» **Problem to solve**: Where a line holds the word "output", copy that line from the data below.
● ● ● ● ● ● ●
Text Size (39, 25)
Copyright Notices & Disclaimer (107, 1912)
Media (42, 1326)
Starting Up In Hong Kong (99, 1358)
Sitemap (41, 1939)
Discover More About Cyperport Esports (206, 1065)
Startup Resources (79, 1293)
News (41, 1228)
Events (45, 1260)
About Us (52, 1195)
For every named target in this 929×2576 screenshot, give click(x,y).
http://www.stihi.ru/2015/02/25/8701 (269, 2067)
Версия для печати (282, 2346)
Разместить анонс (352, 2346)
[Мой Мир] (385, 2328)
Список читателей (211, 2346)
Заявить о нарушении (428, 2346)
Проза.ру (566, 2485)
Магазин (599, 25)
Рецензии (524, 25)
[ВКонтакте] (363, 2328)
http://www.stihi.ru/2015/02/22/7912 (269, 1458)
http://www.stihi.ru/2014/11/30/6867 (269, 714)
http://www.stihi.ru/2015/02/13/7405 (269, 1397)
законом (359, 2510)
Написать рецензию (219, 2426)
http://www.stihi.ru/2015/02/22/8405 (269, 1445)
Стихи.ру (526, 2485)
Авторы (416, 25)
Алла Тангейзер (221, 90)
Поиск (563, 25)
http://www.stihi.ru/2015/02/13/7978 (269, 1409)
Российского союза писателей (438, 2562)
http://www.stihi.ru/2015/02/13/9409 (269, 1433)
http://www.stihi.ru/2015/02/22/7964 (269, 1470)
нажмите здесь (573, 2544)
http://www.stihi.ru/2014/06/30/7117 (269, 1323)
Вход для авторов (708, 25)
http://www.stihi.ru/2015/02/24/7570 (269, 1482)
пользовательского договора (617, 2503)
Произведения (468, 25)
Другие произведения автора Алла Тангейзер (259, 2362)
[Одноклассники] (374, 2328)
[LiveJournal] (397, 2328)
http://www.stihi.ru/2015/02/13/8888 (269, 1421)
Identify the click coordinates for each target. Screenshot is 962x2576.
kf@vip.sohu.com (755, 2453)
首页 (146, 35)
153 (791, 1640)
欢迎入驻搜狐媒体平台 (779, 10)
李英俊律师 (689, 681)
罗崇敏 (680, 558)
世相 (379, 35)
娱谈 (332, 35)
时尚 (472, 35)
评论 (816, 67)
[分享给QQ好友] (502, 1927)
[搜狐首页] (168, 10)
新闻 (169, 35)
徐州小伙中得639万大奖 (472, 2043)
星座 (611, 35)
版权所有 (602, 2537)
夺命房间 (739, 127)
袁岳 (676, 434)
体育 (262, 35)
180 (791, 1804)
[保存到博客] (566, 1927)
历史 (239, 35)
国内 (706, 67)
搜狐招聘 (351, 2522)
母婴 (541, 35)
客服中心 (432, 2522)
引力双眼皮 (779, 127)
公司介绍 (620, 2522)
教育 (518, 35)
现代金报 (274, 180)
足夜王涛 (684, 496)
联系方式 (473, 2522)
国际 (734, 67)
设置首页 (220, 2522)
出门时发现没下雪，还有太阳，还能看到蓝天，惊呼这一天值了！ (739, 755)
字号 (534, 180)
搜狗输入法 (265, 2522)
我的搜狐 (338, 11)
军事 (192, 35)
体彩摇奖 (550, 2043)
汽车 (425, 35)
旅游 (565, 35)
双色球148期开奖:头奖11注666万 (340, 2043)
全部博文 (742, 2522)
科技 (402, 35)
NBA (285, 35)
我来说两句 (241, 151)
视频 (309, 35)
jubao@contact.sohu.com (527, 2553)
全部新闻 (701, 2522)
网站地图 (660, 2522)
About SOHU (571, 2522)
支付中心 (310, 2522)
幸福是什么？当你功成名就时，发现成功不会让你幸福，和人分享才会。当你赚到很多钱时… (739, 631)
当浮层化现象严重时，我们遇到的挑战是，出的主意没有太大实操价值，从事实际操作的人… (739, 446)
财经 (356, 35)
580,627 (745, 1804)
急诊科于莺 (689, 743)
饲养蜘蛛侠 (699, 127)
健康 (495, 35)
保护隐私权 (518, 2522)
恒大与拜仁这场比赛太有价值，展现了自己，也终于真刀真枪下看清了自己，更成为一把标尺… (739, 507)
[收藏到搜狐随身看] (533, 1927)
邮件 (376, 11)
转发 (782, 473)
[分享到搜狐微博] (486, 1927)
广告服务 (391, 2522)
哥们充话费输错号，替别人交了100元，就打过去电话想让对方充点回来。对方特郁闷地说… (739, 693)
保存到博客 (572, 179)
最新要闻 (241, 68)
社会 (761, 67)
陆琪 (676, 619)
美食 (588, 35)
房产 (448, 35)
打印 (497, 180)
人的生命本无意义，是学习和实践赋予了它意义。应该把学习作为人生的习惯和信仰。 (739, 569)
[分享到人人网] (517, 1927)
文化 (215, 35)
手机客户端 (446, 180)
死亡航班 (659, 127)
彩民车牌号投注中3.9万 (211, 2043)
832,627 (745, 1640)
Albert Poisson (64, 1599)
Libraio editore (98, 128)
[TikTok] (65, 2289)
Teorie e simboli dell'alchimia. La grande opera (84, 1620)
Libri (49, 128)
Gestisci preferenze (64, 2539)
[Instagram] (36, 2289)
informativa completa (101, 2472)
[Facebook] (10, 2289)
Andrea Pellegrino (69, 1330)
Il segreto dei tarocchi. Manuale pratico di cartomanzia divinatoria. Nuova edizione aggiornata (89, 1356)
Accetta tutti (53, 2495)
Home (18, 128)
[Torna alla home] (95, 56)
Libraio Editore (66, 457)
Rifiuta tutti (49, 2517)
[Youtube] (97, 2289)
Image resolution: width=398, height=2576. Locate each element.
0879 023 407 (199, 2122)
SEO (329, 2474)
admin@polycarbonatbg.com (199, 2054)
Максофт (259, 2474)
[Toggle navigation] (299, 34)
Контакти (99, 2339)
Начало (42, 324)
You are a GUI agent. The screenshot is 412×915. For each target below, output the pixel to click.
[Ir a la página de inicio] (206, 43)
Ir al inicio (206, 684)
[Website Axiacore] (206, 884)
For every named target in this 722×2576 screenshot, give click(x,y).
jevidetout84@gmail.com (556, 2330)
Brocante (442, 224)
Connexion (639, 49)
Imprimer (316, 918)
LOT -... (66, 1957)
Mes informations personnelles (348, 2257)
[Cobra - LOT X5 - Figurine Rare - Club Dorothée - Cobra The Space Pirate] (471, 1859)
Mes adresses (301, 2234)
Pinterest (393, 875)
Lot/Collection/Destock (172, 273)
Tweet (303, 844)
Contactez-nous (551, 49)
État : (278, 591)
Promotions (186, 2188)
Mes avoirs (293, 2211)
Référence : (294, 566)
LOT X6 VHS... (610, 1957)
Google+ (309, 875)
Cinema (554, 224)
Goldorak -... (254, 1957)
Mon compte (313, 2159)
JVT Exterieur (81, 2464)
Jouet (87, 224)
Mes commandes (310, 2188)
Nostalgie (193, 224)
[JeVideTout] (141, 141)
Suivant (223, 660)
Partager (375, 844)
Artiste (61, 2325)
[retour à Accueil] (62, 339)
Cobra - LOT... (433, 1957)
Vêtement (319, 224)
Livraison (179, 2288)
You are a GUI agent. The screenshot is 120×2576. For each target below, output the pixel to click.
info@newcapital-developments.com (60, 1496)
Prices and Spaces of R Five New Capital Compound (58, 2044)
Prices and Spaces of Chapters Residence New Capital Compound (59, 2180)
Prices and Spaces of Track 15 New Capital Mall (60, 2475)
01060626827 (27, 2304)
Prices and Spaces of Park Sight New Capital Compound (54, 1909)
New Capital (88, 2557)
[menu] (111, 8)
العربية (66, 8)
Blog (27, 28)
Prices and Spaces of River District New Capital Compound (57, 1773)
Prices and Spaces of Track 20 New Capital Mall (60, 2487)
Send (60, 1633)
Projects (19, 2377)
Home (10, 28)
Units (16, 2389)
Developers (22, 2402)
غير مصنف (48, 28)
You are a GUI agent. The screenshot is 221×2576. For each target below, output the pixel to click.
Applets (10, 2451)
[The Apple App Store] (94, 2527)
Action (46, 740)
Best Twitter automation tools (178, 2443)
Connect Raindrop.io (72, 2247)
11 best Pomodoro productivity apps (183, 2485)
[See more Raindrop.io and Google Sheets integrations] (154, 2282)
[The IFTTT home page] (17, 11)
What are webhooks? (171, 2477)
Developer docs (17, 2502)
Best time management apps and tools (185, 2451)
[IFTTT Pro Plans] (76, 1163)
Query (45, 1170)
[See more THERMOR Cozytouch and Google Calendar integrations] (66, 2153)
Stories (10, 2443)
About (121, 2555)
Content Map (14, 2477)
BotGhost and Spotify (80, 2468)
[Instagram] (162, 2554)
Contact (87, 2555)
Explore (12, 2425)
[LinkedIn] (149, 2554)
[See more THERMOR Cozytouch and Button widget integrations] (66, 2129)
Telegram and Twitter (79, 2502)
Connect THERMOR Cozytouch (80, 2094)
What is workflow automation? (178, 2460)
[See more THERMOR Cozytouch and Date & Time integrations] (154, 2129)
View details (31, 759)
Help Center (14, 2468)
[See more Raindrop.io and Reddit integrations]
● ● ● ● ● ● ●
» **Response to this task**:
You are a GUI agent. The screenshot is 412×915. For each target below, output the pixel to click.
You are a GUI agent. The screenshot is 120×2576. For each target below, output the pixel to click.
You are a GUI agent. The screenshot is 221×2576. For each target below, output the pixel to click.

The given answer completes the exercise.